The book is up-to-date, even including remote scripting, and rich drag and drop interfaces. It seems like every JavaScript enthusiast is more or less doing the same examples, plainly because this is what web designers need. Form validation on the client side is one of those and Stuart explains much like my own unobtrusive JavaScript course why client side validation backed up by a server side script is a good idea. While his example lacks a bit in the error reporting usability (a JavaScript alert is ugly and it makes more sense to get an indicator at the field that has an error than a list of errorenous fields) he goes further though and explains how you can improve the form widgets HTML gives us, with type ahead functionality and autofill suggestions. He then goes on about explaining an animated menu system and ends with AJAX examples which are pretty much on the bleeding edge of what we can do these days. Stuart also covers Safari issues, which is a good thing to know, especially for those of us who have no access to a Mac.

Donning my pragmatic developer and accessibility fan hat, this is where I get a bit less enthusiastic about the book, especially in connection with the confusing title. First of all DHTML brings back bad memories of codeforking, useless animation and bloated code libraries. Secondly, these rich interfaces are an option, but not necessarily the future, after all we had them in Flash for a longer time and visitors were not always too happy about that.

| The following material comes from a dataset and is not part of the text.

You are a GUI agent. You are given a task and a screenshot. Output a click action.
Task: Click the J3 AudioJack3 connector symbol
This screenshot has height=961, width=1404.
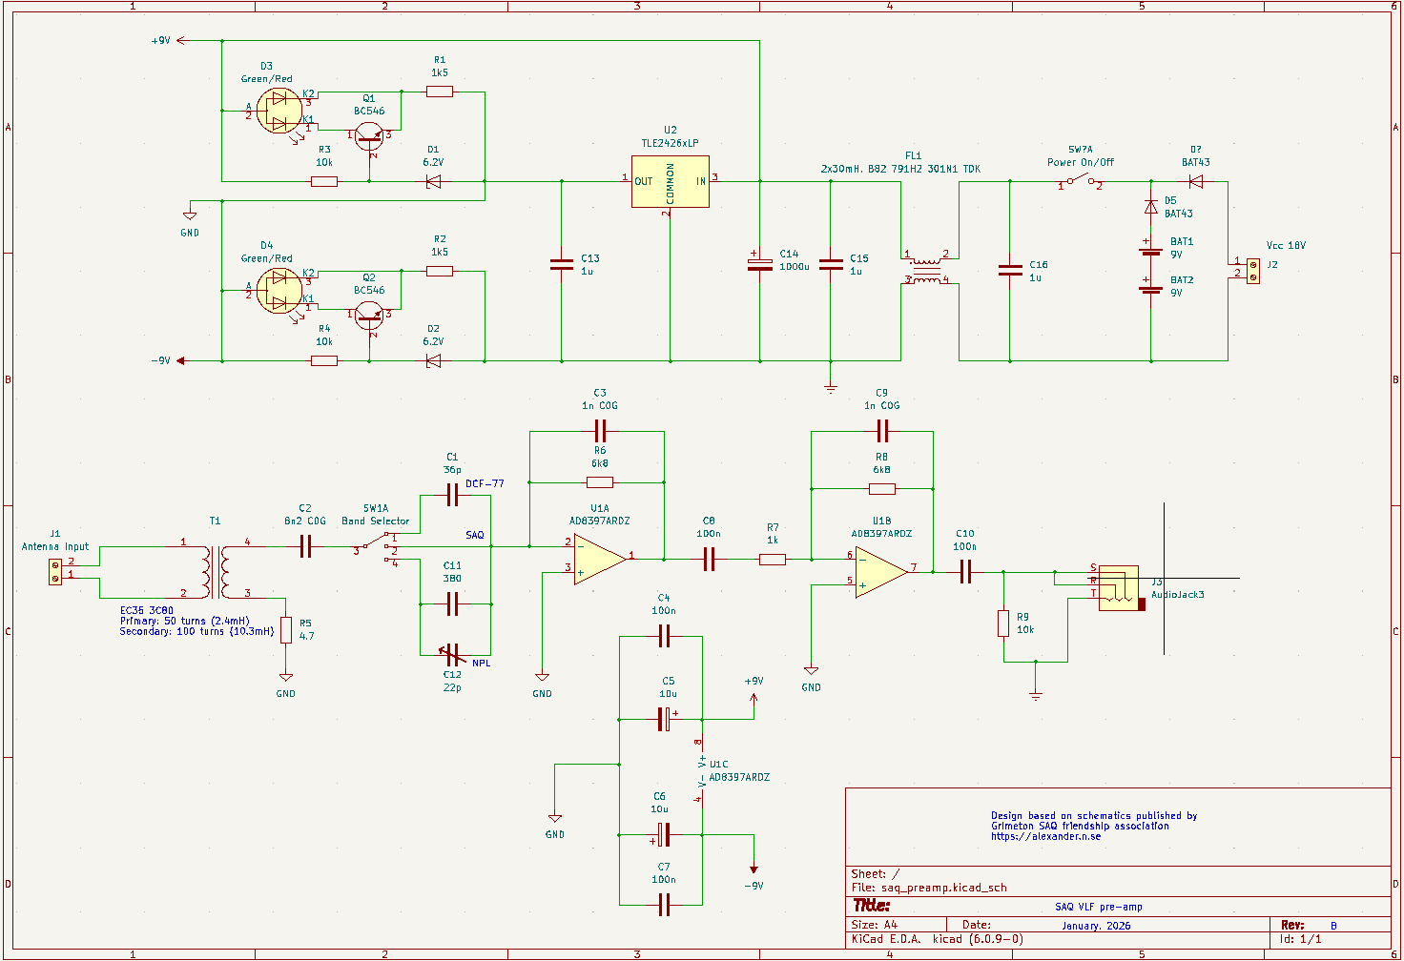[1120, 588]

Stuart does a very thorough job explaining the pitfalls of these solutions and everything, but as we all know, the flashiness of a solution is much more important to the spectator than the parts you have to worry about.

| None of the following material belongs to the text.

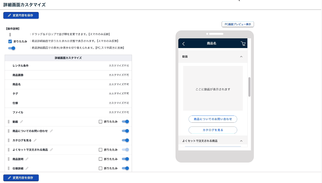
Task: Toggle visibility switch for カタログを見る
Action: (x=125, y=140)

For example the menu chapter, while nicely explained and all, is nothing that really is new or especially clever. It is one of the cleanest solutions, but the big problem of multi level dropdown lists is not how to make them animate without causing too much memory leaking, the problem is that they lure developers into adding dozens of links to a page that are not really connected to the current section. Users without JavaScript will have to navigate through those on every page in the site, as hiding them is not removing them. A really cool menu example would have been one that interacts with a backend script to only apply nested menus when the mouseover event occurs, thus only offering the extended navigation options to those who have a use for them.
All in all I am really happy I bought the book and the free DOM poster hangs in our office now as a quick reference for our developers.
It is a great book to have at hand when you are really into developing JavaScript and are tired of scanning through lots of tutorials, mail threads and article comments to get a quick answer to a certain problem. The heat is on in the JavaScript world, and rather than following flame wars of AJAX warriors versus “I need to make it work in browser XYZ now” developers a quick glance into this book helps you find what you need quickly and efficiently.
It is a book aimed at developers, if you are a designer and you want to learn JavaScript from the ground up it is an option to learn the best practices now, but you will have some learning curve ahead.
I am waiting now for Jeremy Keith’s DOM scripting book to see if that will fill this gap and go back to finish my own chapter about “Accessible JavaScript” for “Constructing Accessible Web Sites”.